- _本文抜粋_
___
【ブックセレクト】宗教・神様に関するオススメ本は?

またやります、妄想ブックセレクト。
今回はクリスマスも近いし、
宗教、神様について考えたくなる本を
何冊か欲しいと、40代の女性から
依頼があったと仮定します。

宗教について、日本人は
抵抗がある人も多いですね。
私は20代には随分と
街頭勧誘や友人の勧めに
何度も一線を越えかけた事があります。
信者から見たら、私はよほど、
放って置けなかったのでしょうか。
高田馬場の真光さん、
横浜のユダヤ教、
新大久保のキリスト教、
知人の創価学会、
まだまだ、声をかけられた団体は
いっぱいありました。

生きるヒントや指針は欲しい。
神様は欲しい。
でも、その割りには、
ルールや決まりごとが多い。
それに、既に誰かによって
作られた神というのが、
納得できませんでした。
私の、私による、私のための
神が欲しかったから、
結局はどの宗教にも
入ることはなかったです。

でも、今でも宗教には
ずっと強い関心がありますね。

さて1冊めは
司馬遼太郎『空海の風景』上下巻。
中公文庫、755円、817円。
弘法大師でお馴染み
空海の青春放浪期から、
中国に渡って密教を学ぶ時期、
日本に帰って以降が伝記として
存分に描かれています。

ただ、青年空海が多量の性欲を
持ち合わせていたこと、
ライバル最澄と弟子を取り合ったこと、
(今のボーイズラブです)
朝廷に取り入るための駆引きも
あまり濁さずに司馬さんは
書いているから、最初は
西日本出身の私はびっくりでした。
人間空海はこうだったのでしょう。
ただ、弘法大師として今も
西日本では崇められているから、
敬虔な真言宗の方は、お読みに
ならない方がいいかもしれない。

でも、人間空海のリアルに迫るには
また、宗教が誕生する過程を知るには
最適の一冊です。

日本の仏教では、空海と負けず劣らず
大きな存在が親鸞でしょうか。
結婚もしたし、肉も食べたし
でもお寺は立てず、門徒ももたなかった。
___
- _提供データ_
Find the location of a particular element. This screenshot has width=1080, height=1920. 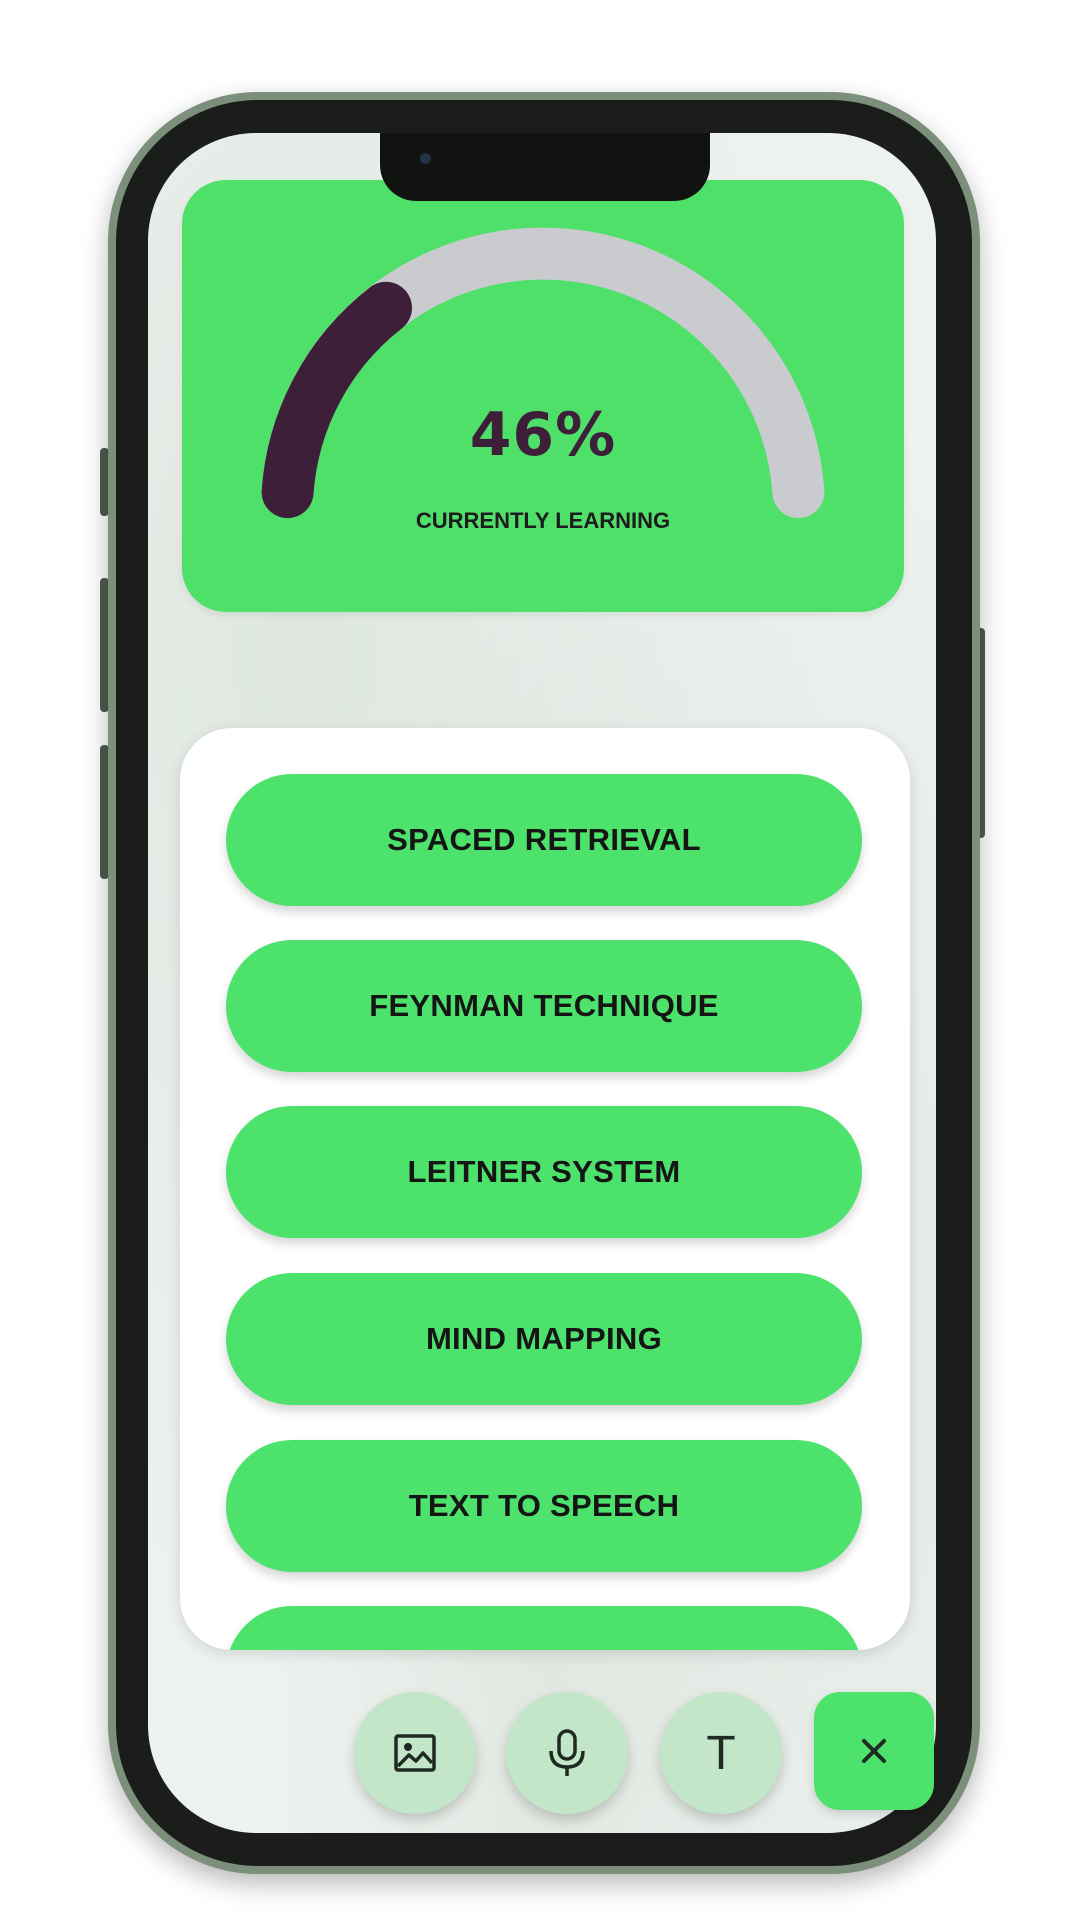

close-icon is located at coordinates (874, 1751).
___
- _課題_
**a)** 宗教に関する本の紹介文のうち、「ただ、青年空海が多量の性欲を」から「ならない方がいいかもしれない。」までの部分を一字一句違えずに書き写してください。
**b)** 宗教に関する本の紹介文で、筆者が声をかけられた団体として名前の挙がっているものを、記載されている地名や関係とともにすべて挙げてください。
データを使う必要はありません。

- _解答例_
**a)**
ただ、青年空海が多量の性欲を
持ち合わせていたこと、
ライバル最澄と弟子を取り合ったこと、
(今のボーイズラブです)
朝廷に取り入るための駆引きも
あまり濁さずに司馬さんは
書いているから、最初は
西日本出身の私はびっくりでした。
人間空海はこうだったのでしょう。
ただ、弘法大師として今も
西日本では崇められているから、
敬虔な真言宗の方は、お読みに
ならない方がいいかもしれない。

**b)**
・高田馬場の真光さん
・横浜のユダヤ教
・新大久保のキリスト教
・知人の創価学会